Text provided ::
+ + +

One of Koschaker’s central ideas from the thirties onwards with regard to the study and teaching of Roman law was based on the criticism of the so-called Historisierung of Roman law.

In Die Krise, Koschaker found fault with both the trend of the antike Rechtsgeschichte and the trend of the study of interpolations; his harshest disapproval was addressed to the antike Rechtsgeschichte - among whom he considered Ludwig Mitteis as a pioneer of this scientific trend -, whereas with regard to the study of interpolations he essentially disapproved of its radicalisation.[710]

In Koschaker’s eyes, the antike Rechtsgeschichte was responsible for having transformed Roman law into a subject for antiquarians, removed from the needs of modern legislations and jurists. When considering the content of this partially distinct judgment on the antike Rechtsgeschichte compared to his opinion of the interpolationism, it should be remembered that, from the first decade of the 20th century onwards, Koschaker himself applied the new methodology developed by the interpolationists to many of his works.[711] What is more, he even adopted the tools of the interpolationism not only in his Roman law research, but also in his studies on laws of antiquity. Just to give an example, in more than one chapter of his publication Rechtsvergleichende Studien zur Gesetzgebung Hammurapis, Koschaker devoted several pages to the research of interpolations in the text. In the field of Roman law, he offered a first sample of work focusing on the research of interpolations in 1917, but in other articles or reviews followed over the years, Koschaker demonstrated an inclination for the textual criticism thanks to his remarkable philological skills.[712]

As was previously pointed out, his approach towards the two trends of the Historisierung of Roman law began to change meaningfully from the thirties onwards.

The first target of Koschaker’s publicly negative remarks was the Interpolationism, which he attacked on the occasion of the obituary for Gradenwitz.[713] As he explained in the text, the Interpolationism had reduced itself trifling research into the interpolations contained in the texts of Justinian’s Compilation, after its own radicalisation. The interpolationists thus paid no attention to the rationale that formed the basis of the textual alterations, nor for that matter, the distinction between formal and substantial alterations, or again the understanding of the historical development of the institutes that might have proved useful in comprehending the grounds for the interpolations they had discovered.

The Interpolationism only had reason to exist if the “deconstructive moment” of the research - i.e. the actual research into textual modification and the analysis of the text - was then followed by a “reconstructive moment”, identifying the reasons for the interpolation and the dogmatic depiction of the institute or the legal rule. Koschaker considered this as the only really commendable method of proceeding.[714] As he wrote in a letter to Riccobono on 22nd January 1930, he considered the latter an example of positive textual criticism (the so-called “critica testuale”) thanks to his works and his approach to the sources.[715] In his letter, Koschaker praised the Italian scholar who had identified the correct methodological basis for Interpolationism and given it the role that it deserved, namely that of an aid (Hilfsmittel) in the investigation of legal problems.[716]

Under these circumstances, it may appear strange that Koschaker generally reserved a positive judgment to the works of some non-German interpolationists,[717] and in particular Emilio Albertario.[718] In fact, Koschaker praised his Italian colleague and friend above all for his approach that was not merely “deconstructive”, and his capability to offer a dogmatic-systematic depiction of legal institutes.

+ + +

Stored rows ::

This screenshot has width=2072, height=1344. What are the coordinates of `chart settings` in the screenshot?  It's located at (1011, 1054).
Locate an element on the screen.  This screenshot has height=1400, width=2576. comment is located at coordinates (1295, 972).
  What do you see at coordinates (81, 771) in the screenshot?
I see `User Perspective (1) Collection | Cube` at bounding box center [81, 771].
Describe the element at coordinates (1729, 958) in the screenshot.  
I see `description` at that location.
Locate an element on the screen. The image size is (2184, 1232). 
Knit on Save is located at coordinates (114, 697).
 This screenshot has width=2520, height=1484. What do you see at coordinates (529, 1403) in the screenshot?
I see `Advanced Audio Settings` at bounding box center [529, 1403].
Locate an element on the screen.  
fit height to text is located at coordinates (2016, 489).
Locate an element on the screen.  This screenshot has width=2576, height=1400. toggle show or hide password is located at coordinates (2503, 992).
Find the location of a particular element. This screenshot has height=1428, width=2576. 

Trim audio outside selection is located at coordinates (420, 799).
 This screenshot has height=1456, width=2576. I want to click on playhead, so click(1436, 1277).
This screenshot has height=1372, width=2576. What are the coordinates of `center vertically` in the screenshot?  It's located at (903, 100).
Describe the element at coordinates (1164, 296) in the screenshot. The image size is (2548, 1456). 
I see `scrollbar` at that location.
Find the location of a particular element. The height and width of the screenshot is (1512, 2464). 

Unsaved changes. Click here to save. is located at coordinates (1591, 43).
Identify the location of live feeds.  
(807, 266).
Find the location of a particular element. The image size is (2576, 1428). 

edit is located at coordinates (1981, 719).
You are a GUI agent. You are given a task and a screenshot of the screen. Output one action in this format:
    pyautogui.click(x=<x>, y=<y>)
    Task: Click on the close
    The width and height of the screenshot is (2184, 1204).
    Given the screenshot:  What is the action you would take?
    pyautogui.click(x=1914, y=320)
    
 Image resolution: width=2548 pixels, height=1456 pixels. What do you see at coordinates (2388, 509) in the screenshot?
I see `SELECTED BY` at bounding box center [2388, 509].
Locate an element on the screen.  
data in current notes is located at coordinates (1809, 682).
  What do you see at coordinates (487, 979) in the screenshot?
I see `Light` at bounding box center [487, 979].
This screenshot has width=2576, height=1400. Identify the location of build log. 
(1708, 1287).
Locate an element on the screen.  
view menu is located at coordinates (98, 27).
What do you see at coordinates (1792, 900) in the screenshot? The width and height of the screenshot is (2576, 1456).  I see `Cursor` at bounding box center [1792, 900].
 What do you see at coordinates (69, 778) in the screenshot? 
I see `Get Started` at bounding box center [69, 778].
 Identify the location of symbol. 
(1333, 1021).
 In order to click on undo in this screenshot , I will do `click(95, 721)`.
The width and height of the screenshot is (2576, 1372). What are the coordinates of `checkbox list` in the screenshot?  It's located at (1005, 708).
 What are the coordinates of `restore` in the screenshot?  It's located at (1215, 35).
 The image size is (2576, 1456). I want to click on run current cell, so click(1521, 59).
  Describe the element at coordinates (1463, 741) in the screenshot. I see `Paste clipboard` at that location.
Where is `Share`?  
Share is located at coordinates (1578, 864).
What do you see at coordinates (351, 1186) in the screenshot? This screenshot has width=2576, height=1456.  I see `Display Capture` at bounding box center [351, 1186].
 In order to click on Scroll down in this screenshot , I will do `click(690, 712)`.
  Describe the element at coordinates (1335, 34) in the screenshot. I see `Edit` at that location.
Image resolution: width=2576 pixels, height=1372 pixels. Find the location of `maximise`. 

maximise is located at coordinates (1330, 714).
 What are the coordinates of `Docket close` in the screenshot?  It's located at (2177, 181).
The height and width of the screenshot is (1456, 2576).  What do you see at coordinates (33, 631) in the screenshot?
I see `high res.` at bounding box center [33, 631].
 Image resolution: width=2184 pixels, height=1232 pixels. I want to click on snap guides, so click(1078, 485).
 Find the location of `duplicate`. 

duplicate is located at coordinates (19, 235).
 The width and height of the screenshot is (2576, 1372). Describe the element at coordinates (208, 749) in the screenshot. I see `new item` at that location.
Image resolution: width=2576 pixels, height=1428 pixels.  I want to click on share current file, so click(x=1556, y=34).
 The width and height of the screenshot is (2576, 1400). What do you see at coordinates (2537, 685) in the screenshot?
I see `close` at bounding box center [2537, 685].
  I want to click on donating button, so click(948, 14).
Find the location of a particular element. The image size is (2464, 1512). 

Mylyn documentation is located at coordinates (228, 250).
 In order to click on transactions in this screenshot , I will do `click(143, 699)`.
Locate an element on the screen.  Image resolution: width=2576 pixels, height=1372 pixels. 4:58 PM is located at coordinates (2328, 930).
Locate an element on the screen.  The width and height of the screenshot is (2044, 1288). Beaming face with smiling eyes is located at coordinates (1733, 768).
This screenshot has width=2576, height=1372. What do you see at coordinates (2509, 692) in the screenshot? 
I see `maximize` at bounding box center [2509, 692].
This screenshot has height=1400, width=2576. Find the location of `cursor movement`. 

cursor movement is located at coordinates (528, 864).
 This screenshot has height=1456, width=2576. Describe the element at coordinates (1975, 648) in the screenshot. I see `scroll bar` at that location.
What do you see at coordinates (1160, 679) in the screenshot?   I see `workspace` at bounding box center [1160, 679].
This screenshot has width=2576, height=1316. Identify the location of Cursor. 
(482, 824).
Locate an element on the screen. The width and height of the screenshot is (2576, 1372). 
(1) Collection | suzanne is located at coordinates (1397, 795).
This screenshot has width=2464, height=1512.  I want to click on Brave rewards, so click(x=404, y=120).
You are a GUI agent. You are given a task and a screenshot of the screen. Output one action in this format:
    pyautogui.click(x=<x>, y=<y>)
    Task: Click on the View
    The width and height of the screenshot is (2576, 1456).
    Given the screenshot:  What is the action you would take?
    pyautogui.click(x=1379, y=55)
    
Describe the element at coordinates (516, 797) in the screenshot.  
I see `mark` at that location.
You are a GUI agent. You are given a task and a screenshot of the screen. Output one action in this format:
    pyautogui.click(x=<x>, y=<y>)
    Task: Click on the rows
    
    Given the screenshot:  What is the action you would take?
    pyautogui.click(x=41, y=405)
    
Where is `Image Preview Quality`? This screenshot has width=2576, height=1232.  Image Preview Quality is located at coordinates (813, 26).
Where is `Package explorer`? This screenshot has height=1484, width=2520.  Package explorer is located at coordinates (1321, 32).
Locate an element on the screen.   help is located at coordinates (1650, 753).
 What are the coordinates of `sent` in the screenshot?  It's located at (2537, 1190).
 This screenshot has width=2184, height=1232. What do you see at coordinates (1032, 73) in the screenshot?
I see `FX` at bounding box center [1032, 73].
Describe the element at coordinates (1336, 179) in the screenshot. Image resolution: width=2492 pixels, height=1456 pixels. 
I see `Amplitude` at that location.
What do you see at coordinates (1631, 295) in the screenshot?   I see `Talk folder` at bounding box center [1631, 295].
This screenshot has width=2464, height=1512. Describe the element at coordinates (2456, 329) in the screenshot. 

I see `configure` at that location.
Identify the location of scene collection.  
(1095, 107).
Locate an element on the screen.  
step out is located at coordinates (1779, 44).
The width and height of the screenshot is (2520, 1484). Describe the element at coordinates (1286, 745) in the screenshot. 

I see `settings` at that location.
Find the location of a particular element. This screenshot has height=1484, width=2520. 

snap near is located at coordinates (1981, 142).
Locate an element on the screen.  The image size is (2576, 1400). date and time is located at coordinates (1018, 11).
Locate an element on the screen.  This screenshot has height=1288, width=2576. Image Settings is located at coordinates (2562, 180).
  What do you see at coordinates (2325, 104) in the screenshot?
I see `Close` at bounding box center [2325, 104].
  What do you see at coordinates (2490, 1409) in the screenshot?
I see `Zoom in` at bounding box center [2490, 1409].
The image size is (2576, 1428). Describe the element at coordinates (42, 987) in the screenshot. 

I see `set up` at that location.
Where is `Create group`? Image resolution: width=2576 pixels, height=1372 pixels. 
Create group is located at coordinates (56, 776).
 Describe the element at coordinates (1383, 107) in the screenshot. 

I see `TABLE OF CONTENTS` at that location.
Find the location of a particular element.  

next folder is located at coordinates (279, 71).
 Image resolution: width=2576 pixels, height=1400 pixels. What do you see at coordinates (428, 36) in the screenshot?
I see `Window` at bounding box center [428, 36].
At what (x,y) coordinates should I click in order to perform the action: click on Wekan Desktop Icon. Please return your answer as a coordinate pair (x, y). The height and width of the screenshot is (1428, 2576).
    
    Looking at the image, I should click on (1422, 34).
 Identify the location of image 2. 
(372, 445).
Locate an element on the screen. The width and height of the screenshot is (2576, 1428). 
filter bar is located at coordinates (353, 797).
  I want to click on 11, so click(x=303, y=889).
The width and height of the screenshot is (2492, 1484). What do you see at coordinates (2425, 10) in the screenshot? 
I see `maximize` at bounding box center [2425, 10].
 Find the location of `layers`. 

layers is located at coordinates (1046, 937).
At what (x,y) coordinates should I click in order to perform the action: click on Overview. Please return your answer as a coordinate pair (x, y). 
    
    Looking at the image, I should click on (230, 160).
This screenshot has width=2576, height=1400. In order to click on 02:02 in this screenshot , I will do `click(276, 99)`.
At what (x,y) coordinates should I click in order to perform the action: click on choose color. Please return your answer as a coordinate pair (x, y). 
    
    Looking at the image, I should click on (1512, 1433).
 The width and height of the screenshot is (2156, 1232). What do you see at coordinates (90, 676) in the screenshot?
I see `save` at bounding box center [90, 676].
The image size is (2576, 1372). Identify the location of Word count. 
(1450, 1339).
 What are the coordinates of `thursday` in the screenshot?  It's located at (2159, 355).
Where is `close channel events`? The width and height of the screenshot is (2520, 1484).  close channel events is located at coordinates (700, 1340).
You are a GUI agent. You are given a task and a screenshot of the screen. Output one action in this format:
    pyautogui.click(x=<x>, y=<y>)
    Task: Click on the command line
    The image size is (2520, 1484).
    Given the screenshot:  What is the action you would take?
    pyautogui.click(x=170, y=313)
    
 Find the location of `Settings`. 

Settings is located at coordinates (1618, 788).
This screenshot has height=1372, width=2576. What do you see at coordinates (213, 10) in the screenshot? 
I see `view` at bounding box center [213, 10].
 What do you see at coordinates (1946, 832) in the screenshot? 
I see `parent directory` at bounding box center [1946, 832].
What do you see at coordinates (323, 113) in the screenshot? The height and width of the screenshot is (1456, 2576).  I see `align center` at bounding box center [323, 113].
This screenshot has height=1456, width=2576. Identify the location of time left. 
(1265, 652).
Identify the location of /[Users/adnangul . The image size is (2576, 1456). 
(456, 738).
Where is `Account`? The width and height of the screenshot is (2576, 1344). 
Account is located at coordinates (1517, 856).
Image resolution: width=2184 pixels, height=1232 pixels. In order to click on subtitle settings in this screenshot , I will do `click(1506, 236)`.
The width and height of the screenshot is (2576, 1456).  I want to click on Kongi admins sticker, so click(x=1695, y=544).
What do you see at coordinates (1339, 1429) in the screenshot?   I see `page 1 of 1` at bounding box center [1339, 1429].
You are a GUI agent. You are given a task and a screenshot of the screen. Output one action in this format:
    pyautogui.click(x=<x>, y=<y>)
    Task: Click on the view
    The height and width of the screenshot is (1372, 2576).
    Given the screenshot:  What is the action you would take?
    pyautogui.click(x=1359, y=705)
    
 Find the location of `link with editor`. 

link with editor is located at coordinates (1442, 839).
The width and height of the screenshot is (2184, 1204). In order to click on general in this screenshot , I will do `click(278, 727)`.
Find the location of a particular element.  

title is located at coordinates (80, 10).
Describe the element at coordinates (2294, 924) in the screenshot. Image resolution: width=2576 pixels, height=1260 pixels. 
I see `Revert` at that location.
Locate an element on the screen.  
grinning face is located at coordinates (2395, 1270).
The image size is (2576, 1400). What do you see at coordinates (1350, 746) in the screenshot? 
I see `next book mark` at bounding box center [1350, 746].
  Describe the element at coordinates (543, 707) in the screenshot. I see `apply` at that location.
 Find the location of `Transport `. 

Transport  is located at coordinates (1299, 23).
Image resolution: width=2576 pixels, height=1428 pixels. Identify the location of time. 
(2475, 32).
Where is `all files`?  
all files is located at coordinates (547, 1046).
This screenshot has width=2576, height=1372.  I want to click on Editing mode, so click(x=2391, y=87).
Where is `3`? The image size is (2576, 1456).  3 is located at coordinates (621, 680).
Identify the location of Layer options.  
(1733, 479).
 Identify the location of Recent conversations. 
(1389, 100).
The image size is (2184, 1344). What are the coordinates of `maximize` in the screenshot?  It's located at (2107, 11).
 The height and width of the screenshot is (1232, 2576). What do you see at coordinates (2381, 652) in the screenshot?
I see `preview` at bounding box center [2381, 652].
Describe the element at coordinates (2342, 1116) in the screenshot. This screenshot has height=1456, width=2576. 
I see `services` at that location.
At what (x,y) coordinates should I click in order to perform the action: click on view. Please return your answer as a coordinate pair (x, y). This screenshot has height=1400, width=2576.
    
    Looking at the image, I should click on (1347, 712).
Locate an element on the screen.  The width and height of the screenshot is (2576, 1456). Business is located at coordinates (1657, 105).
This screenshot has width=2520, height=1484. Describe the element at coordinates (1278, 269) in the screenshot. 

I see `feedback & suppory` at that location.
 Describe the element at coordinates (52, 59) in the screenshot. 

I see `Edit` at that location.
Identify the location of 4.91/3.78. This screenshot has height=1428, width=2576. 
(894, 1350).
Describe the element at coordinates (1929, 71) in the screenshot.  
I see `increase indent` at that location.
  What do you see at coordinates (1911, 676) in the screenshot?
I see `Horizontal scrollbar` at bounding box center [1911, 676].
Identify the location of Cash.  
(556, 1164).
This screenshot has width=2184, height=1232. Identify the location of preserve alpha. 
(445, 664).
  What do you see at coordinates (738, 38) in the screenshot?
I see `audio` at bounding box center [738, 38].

+ + +

What is needed ::
In the text on Koschaker and Roman law, on what occasion did Koschaker first publicly attack Interpolationism? The records come from a different source than the text.

Completed task ::
In his obituary for Gradenwitz.